À force de considérer les récits évangéliques comme des fictions symboliques, nous arrivons à de telles manipulations. Nous pouvons en effet interpréter les textes selon une lecture complètement étrangère à l’esprit qui a guidé les écrivains sacrés. Nous pouvons attacher à des images un sens qui n’existait pas à leur conception. Sans rattachement à une réalité historique, ni lien à une conception religieuse réelle et à des faits historiques qui la manifestent, tout cela ne demeure que des idées, des rêveries, des palabres. Ce discours au ton arrogant ne sert qu’à appuyer des convictions idéologiques que la véritable Histoire rejette sans difficulté. Il y a véritablement malhonnêteté et imposture lorsque cette démarche est consciente et volontaire. Elle est aussi facile et pratique pour celui qui veut apaiser ses angoisses et refuser d’entendre les cris de sa conscience. La réalité qu’elle soit passée ou présente est parfois gênante et pesante pour ceux qui ont un cœur angoissé…

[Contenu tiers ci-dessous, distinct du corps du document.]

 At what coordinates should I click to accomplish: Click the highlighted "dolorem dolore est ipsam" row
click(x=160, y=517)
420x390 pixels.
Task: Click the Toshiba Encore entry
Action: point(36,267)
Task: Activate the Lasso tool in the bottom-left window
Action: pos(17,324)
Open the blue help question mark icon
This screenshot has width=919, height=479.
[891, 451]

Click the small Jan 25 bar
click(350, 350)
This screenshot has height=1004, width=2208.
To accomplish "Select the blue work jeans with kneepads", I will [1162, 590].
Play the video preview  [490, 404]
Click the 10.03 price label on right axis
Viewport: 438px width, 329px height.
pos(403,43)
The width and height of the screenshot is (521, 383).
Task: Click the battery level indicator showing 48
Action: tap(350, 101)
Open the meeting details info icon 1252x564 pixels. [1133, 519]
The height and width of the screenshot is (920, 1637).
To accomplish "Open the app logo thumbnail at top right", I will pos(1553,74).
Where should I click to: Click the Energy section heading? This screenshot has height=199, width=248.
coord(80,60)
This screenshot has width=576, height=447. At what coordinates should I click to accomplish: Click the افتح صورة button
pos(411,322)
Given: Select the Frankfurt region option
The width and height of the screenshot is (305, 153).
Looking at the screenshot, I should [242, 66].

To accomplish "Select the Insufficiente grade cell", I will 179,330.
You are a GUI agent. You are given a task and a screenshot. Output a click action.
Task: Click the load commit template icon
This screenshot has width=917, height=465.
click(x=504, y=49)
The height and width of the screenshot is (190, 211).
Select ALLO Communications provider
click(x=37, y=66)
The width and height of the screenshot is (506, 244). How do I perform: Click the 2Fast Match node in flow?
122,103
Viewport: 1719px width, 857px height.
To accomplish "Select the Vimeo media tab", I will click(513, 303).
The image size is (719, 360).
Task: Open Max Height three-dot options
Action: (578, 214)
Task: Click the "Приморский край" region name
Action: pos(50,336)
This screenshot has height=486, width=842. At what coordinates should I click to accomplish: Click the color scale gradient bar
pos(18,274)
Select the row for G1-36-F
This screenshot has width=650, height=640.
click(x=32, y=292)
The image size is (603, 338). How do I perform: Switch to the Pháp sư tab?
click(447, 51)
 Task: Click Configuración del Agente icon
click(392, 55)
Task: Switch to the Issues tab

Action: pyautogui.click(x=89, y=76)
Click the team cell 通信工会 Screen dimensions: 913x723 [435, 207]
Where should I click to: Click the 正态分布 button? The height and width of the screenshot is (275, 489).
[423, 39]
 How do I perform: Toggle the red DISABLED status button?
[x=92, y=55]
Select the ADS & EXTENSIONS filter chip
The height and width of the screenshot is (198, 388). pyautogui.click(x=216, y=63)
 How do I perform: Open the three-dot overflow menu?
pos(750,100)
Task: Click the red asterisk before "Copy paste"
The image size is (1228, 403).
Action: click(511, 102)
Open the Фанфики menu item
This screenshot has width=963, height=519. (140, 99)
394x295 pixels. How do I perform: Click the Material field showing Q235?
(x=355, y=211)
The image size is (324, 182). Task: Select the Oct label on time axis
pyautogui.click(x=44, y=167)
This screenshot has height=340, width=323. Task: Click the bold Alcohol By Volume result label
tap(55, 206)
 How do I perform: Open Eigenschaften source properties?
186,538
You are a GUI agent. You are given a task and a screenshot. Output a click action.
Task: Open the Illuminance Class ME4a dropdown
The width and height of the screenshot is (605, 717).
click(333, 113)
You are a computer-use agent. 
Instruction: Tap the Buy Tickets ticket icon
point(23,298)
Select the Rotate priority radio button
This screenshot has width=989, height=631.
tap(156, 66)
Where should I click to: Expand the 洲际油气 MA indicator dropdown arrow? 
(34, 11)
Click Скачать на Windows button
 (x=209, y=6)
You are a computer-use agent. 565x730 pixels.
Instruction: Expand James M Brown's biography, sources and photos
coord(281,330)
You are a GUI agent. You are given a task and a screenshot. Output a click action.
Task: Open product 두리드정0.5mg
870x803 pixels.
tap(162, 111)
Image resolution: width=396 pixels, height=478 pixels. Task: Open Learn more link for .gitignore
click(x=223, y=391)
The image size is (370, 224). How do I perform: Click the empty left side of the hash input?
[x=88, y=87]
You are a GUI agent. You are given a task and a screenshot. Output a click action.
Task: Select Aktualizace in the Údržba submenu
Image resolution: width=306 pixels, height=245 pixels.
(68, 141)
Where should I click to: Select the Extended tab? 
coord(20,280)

Mais n’oublions pas le véritable problème que posent Drewermann et bien d’autres exégètes révolutionnaires. Existe-t-il vraiment des similitudes entre les récits antiques et évangéliques, entre toutes les religions passées et actuelles ? Il en existe en effet. Que pouvons-nous alors en déduire sur le christianisme ? Serait-il, comme ils le prétendent, un mode d’expression religieux parmi tant d’autres? La question est cruciale, notamment dans le cadre de l’œcuménisme.


Notes et références

[1] Voir Émeraude, décembre 2015, articles "Bultmann et démythologisation" et "Contre la démythologisation".
[2] Jean-Pierre Bagot, article « Eugen Drewermann », Universalia 2003, Encyclopædia Universalis, 2003, dans Wikipédia, article « Eugen Drewermann », 21 décembre 2015.
[3] Sauf information contraire, les citations sont tirées De la naissance des dieux à la naissance du Christ, Une interprétation des récits de la nativité de Jésus d’après la psychologie des profondeurs, Eugen Drewermann, Seuil, trad.par Joseph Feisthauer.
[4] Stèle funéraire de Baki, XIVe siècle av. J.-C, cité dans Wikipédia, article « Osiris ».
[5] Fausse porte de Néferséchemrê dit Chéch, cité dans Alessandro Roccati, La littérature historique sous l'Ancien Empire égyptien, Paris, Le Cerf, 1982, Wikipédia, article « Osiris ».